# Objective:
In the entries below, change "product thumbnail" to "product image" in the part that opens with the line containing "Select the TCP 30000/35000 row" and closes with the line containing "click(x=17, y=319)". Give only that part back with everything else unchanged, and leave out the pictures.

# Information shown:

****

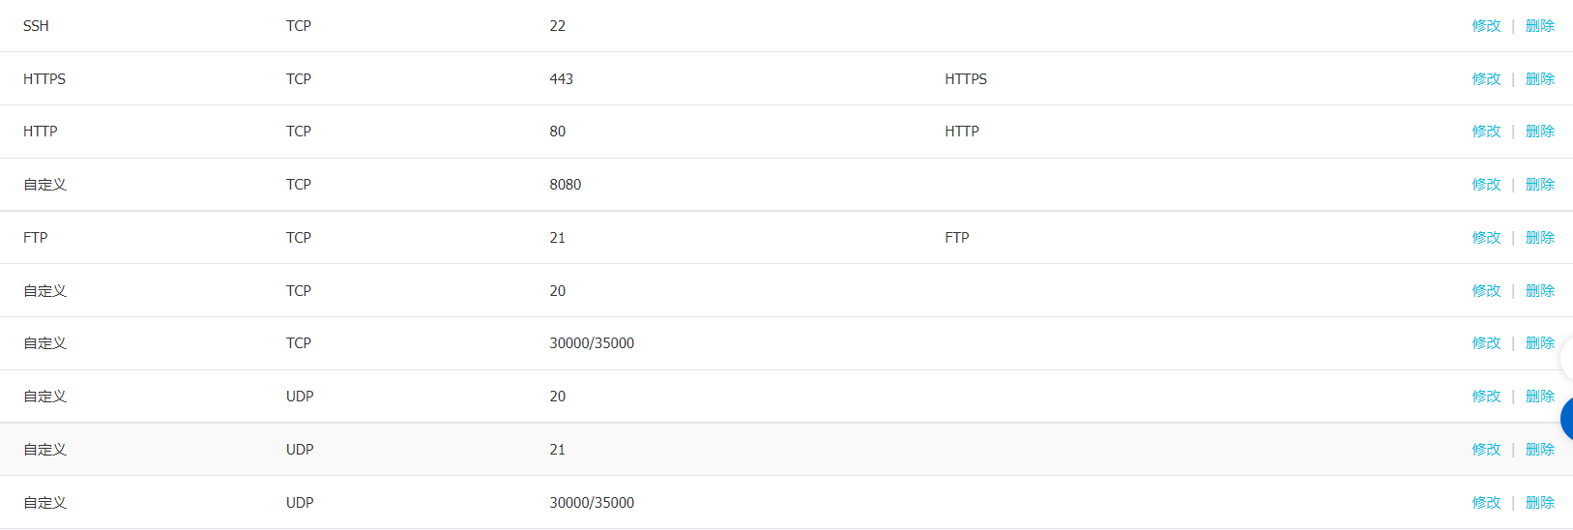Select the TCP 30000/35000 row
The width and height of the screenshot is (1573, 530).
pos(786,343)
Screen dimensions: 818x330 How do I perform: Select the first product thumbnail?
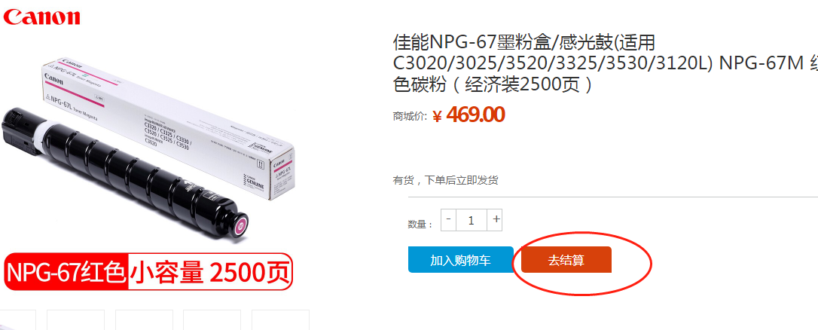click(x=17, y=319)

****

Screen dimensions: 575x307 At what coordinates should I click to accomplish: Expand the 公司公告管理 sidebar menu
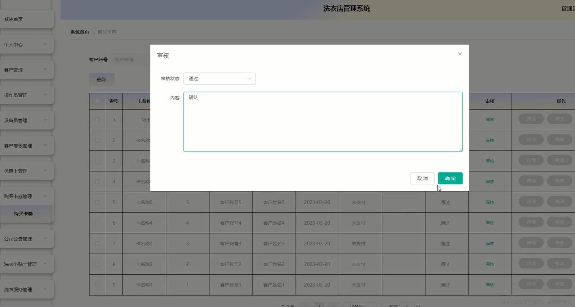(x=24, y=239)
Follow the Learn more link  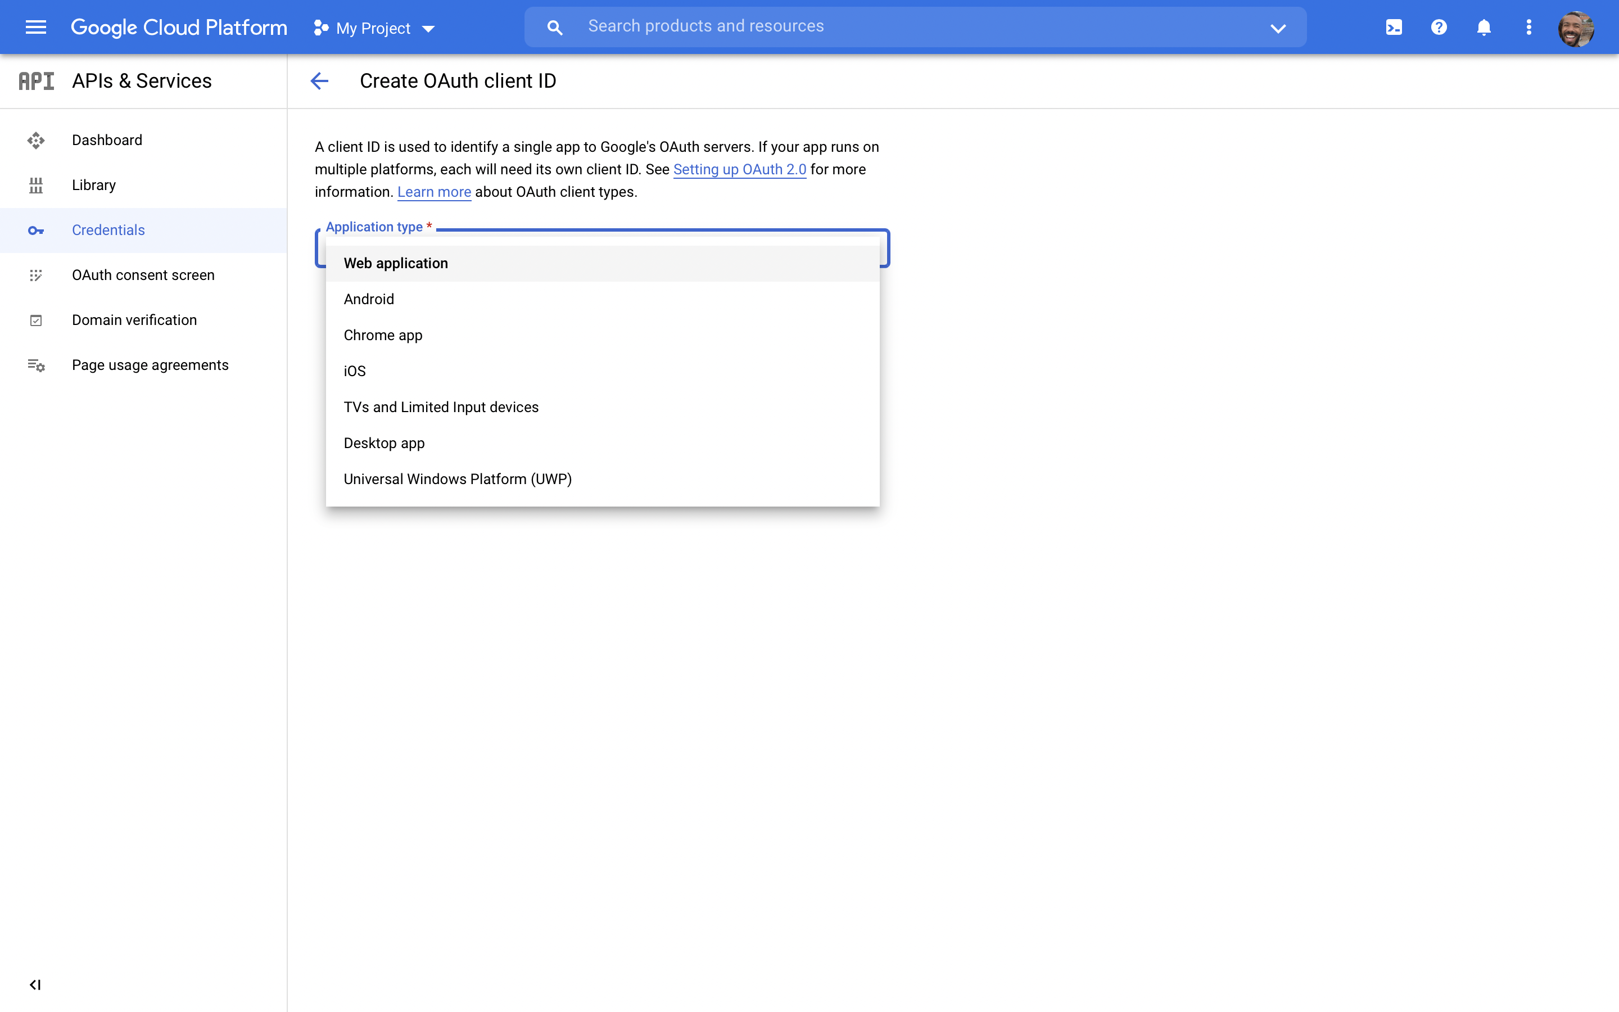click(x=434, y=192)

****

# Output below:
Select the TCP 30000/35000 row
The width and height of the screenshot is (1573, 530).
pos(786,343)
Screen dimensions: 818x330 How do I perform: Select the first product image?
click(x=17, y=319)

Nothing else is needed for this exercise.